**SUPPLIED MATERIAL:**
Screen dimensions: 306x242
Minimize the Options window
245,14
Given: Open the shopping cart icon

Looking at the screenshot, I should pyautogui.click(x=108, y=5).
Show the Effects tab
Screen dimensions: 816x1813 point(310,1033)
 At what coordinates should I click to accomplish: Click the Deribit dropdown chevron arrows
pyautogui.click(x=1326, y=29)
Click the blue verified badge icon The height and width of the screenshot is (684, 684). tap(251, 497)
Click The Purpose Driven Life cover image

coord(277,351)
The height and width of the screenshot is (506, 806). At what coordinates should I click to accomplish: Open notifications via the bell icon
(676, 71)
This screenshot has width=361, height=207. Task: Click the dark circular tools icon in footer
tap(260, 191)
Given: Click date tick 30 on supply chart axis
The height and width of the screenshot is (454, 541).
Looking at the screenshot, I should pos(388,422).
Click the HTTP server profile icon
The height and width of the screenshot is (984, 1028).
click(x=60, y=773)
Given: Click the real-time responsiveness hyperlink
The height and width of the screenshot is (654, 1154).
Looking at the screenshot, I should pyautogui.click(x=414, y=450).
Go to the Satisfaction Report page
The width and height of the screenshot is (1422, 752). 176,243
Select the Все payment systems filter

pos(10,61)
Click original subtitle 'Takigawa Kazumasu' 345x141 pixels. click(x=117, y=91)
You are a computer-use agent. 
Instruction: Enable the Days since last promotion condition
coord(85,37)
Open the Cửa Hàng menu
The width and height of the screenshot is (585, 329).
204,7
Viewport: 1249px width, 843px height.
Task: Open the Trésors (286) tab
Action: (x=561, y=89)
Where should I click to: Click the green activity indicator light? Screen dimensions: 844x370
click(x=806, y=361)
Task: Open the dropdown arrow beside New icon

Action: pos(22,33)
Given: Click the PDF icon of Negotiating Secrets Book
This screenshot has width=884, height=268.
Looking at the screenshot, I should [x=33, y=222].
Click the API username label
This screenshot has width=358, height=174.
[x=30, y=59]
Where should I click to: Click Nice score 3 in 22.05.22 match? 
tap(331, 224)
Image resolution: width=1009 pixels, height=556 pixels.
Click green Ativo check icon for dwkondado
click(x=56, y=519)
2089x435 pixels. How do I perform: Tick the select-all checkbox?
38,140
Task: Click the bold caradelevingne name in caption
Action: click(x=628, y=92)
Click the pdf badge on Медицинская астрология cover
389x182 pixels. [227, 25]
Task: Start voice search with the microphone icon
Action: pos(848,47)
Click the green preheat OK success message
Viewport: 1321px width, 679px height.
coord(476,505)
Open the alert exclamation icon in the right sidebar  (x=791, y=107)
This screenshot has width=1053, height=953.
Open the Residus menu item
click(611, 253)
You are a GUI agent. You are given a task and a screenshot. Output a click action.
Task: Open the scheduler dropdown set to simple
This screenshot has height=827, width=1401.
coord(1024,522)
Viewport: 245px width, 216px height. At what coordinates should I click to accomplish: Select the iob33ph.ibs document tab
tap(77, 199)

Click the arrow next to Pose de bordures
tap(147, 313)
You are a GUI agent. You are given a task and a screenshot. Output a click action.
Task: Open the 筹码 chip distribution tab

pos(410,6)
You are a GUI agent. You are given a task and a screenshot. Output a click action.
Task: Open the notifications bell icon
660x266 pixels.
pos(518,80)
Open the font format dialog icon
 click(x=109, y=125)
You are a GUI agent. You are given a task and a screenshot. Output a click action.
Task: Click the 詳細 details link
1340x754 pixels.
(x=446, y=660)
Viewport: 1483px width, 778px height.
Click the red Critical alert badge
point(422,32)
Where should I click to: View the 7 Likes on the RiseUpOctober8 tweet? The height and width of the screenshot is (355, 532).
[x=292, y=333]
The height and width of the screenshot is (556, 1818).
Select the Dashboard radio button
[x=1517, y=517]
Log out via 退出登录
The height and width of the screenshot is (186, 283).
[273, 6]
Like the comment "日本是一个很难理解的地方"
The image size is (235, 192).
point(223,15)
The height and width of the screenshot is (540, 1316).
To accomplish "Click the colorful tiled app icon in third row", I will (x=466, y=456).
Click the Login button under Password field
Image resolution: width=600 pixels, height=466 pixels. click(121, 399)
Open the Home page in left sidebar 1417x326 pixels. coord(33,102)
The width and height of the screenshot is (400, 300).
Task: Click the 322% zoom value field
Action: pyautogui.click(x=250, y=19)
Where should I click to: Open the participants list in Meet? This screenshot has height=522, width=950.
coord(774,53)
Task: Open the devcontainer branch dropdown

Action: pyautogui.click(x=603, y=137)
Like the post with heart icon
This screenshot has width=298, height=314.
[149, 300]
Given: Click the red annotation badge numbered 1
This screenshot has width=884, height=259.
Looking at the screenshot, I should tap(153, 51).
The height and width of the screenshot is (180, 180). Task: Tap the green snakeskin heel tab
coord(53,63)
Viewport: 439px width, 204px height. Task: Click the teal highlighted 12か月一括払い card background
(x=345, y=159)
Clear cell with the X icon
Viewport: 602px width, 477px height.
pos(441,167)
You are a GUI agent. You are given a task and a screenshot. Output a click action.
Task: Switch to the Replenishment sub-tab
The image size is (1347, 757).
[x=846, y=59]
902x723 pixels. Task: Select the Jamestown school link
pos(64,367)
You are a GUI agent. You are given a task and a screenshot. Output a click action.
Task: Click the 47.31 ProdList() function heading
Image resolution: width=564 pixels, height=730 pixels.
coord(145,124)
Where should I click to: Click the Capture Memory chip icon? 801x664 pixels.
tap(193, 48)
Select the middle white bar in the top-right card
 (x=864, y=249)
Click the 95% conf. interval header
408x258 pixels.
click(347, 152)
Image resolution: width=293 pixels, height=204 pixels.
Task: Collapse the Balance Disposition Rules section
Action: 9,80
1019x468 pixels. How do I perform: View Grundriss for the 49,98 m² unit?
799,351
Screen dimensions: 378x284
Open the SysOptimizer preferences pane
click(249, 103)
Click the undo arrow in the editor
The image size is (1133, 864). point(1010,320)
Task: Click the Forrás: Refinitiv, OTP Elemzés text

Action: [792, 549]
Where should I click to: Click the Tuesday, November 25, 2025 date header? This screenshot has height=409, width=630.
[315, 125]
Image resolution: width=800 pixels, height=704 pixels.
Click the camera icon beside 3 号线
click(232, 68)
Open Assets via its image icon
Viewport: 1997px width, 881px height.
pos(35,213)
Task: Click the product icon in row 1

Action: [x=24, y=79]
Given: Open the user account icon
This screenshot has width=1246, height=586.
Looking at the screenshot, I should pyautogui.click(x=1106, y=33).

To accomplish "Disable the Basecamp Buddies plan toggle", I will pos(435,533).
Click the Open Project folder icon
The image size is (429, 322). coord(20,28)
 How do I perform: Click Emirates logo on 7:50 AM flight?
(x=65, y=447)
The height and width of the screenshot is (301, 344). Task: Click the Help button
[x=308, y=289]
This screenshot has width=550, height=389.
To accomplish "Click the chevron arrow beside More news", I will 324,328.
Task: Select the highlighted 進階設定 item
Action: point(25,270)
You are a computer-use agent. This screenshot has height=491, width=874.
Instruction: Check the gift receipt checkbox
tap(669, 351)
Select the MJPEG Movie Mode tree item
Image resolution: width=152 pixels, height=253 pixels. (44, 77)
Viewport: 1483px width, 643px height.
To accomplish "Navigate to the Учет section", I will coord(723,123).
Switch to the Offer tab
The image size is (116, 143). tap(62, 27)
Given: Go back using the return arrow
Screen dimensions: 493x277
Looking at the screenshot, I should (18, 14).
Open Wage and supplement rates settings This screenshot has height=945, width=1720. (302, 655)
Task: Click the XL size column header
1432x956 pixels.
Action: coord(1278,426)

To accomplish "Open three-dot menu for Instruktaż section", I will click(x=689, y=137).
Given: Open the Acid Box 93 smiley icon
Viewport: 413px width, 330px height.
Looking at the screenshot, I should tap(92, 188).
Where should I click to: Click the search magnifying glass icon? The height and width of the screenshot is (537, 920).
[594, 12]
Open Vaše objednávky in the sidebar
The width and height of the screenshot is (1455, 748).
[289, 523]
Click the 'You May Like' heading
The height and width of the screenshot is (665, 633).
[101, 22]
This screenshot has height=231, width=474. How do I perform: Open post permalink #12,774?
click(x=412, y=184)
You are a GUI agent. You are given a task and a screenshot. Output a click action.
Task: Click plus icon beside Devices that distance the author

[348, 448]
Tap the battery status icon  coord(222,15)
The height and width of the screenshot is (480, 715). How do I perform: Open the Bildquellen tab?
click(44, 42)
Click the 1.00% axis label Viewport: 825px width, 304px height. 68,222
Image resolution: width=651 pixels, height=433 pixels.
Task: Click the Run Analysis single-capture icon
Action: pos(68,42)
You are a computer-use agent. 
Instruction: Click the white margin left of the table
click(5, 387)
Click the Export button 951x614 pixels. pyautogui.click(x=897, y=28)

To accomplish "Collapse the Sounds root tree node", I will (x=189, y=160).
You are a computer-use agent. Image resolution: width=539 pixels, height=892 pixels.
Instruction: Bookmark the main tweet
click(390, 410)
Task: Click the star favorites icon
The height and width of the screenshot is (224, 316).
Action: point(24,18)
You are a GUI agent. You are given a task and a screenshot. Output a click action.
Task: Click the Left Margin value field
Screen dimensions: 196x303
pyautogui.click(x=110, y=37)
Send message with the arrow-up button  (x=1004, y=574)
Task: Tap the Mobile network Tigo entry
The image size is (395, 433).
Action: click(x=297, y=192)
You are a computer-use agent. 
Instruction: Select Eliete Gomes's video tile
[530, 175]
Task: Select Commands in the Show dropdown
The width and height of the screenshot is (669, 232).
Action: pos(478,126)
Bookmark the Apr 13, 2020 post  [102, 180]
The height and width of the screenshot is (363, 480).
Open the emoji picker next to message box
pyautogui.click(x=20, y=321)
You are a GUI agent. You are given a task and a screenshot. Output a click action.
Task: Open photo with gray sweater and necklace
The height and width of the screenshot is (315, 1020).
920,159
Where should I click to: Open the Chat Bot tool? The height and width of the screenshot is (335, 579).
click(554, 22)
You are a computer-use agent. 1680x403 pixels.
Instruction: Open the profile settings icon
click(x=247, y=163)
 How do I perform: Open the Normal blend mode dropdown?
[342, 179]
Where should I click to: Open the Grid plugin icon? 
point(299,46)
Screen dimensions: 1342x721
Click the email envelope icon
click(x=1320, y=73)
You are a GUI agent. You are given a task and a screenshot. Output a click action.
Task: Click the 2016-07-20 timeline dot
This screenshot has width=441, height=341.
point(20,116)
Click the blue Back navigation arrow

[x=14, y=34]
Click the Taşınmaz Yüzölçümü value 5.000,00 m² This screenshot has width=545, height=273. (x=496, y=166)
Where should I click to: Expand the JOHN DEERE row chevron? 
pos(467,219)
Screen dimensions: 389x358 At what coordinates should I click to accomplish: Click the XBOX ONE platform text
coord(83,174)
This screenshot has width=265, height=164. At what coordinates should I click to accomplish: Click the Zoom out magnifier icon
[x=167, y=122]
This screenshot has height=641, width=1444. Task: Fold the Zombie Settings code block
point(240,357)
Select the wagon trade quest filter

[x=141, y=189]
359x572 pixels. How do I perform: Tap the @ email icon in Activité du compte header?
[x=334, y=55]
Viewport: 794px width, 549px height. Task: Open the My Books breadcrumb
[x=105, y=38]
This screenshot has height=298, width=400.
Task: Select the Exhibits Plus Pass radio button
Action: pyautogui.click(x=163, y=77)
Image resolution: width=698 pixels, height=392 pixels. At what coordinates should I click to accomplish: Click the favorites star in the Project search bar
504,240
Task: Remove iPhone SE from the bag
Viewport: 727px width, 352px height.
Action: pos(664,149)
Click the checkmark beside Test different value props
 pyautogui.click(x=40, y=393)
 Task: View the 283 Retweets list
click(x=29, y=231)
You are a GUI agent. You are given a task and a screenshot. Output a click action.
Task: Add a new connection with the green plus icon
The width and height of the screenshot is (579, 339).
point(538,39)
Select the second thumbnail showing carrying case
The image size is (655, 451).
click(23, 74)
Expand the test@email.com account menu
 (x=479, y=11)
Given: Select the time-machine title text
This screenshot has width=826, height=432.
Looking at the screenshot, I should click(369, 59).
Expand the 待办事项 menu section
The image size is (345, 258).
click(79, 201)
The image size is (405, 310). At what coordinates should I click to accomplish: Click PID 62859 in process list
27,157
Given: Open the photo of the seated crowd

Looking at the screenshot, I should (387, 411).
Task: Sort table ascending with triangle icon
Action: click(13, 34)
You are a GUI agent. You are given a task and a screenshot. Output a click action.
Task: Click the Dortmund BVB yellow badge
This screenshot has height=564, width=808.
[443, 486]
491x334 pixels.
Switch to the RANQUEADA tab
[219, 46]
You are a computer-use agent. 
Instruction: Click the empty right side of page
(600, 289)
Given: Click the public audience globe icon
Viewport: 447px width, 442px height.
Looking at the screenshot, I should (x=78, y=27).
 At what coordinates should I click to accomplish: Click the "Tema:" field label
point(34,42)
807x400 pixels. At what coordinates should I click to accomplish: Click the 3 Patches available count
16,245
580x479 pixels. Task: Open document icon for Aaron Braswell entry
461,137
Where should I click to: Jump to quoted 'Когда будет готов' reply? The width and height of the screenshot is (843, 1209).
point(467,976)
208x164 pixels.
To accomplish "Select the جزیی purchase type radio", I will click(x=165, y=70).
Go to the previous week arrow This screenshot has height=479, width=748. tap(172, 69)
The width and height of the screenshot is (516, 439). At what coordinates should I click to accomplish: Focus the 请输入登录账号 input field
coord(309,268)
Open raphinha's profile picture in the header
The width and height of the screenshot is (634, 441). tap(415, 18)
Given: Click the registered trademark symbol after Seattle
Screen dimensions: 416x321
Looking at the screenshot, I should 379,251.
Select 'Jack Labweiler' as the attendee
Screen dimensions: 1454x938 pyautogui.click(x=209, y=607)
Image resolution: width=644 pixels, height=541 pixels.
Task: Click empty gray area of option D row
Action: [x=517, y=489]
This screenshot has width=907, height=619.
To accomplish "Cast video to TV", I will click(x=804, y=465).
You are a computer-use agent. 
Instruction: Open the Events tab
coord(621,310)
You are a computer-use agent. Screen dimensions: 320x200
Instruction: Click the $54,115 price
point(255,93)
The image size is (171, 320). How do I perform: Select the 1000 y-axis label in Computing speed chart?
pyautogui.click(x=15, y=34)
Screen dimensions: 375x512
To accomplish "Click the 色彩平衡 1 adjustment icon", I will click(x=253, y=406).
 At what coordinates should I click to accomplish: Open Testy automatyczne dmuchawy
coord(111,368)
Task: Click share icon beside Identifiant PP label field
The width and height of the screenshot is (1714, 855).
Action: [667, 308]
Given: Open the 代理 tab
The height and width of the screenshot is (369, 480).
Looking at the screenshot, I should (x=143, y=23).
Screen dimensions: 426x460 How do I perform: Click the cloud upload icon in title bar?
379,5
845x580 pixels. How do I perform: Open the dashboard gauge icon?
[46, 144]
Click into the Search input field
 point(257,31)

**YOUR INSTRUCTIONS:** Out of the data above, give again only the lines starting at the one holding "Expand the 待办事项 menu section" and ending at the one holding "Go to the previous", unchanged.

**FINISHED TASK:**
Expand the 待办事项 menu section
The image size is (345, 258).
click(79, 201)
The image size is (405, 310). At what coordinates should I click to accomplish: Click PID 62859 in process list
27,157
Given: Open the photo of the seated crowd

Looking at the screenshot, I should (387, 411).
Task: Sort table ascending with triangle icon
Action: click(13, 34)
You are a GUI agent. You are given a task and a screenshot. Output a click action.
Task: Click the Dortmund BVB yellow badge
This screenshot has height=564, width=808.
[443, 486]
491x334 pixels.
Switch to the RANQUEADA tab
[219, 46]
You are a computer-use agent. 
Instruction: Click the empty right side of page
(600, 289)
Given: Click the public audience globe icon
Viewport: 447px width, 442px height.
Looking at the screenshot, I should (x=78, y=27).
 At what coordinates should I click to accomplish: Click the "Tema:" field label
point(34,42)
807x400 pixels. At what coordinates should I click to accomplish: Click the 3 Patches available count
16,245
580x479 pixels. Task: Open document icon for Aaron Braswell entry
461,137
Where should I click to: Jump to quoted 'Когда будет готов' reply? The width and height of the screenshot is (843, 1209).
point(467,976)
208x164 pixels.
To accomplish "Select the جزیی purchase type radio", I will click(x=165, y=70).
Go to the previous week arrow This screenshot has height=479, width=748. tap(172, 69)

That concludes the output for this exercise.